→ **Travail à faire**
1 - Dressez la liste de tous les organismes nommés dans l'extrait ci-dessous sur l'algorithme de la CAF, dans l'ordre où ils apparaissent.
2 - Restituez sans rien modifier le passage de l'extrait ci-dessous sur l'algorithme de la CAF, en commençant à « Des contrôles d’allocataires » et en terminant à « de fraude accru. ».
3 - Reprenez l'extrait ci-dessous sur l'algorithme de la CAF et poursuivez-le à partir de sa dernière phrase.

De plus en plus utilisé pour lutter contre la fraude aux allocations familiales, l’algorithme de la CAF, qui donne une note aux allocataires sur la base de leur situation économique et sociale, est dans le viseur d’une enquête menée par Radio France, faisant suite à une première mise en garde de la Quadrature du Net.
Des contrôles d’allocataires basés sur des calculs menés par un algorithme, l’établissement d’une note qui peut vous classer comme fraudeur potentiel en fonction de divers critères plus ou moins obscurs, des aides qui sont supprimées de manière arbitraire, ces pratiques de la Caisse Nationale des Allocations Familiales (CNAF) sont au cœur d’une enquête menée par un journaliste de Radio France, qui dénonce le glissement progressif de l’organisme de distribution d’aides sociales vers la mise en place d’un contrôle aigu des plus précaires, considérés comme ayant un risque de fraude accru.

→ **Lignes fournies**
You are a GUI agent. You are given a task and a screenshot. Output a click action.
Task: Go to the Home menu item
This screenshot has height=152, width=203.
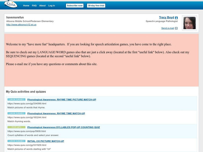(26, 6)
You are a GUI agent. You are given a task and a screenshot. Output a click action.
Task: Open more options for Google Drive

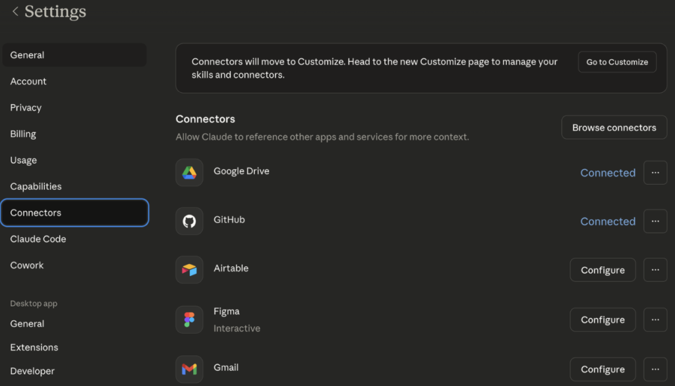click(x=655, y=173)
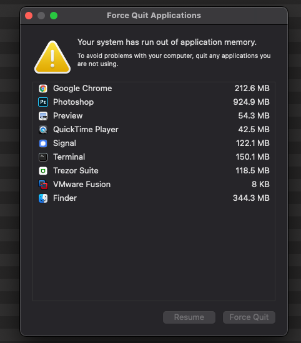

→ **Résultats par consigne**
1 - CAF ; Radio France ; la Quadrature du Net ; Caisse Nationale des Allocations Familiales (CNAF)

2 -
Des contrôles d’allocataires basés sur des calculs menés par un algorithme, l’établissement d’une note qui peut vous classer comme fraudeur potentiel en fonction de divers critères plus ou moins obscurs, des aides qui sont supprimées de manière arbitraire, ces pratiques de la Caisse Nationale des Allocations Familiales (CNAF) sont au cœur d’une enquête menée par un journaliste de Radio France, qui dénonce le glissement progressif de l’organisme de distribution d’aides sociales vers la mise en place d’un contrôle aigu des plus précaires, considérés comme ayant un risque de fraude accru.

3 -
« On est devenu une mini-PME. On n’est plus là pour aider les gens, mais pour faire du chiffre », fustige un employé d’une des caisses départementales de la CAF.
Allocations familiales : le « Datamaning » pour identifier les fraudes
La CNAF a recours à une technique numérique de statistiques prédictives, le « Datamaning », généralisée depuis 2010. Cette dernière consiste, en croisant diverses données dans différentes administrations à identifier les risques d’erreurs ou de fraude dans un dossier d’allocataire. La Caisse Nationale d’Allocations Familiales a en fait développer une « politique d’automatisation du déclenchement des contrôles », selon le sociologue Vincent Dubois, professeur à l’Institut d’Études Politiques (IEP) de Strasbourg et auteur de l’ouvrage Contrôler les assistés. Genèses et usages d’un mot d’ordre interrogé par France info.
Allocations familiales : comment fonctionne l’algorithme anti-fraude de la CAF ?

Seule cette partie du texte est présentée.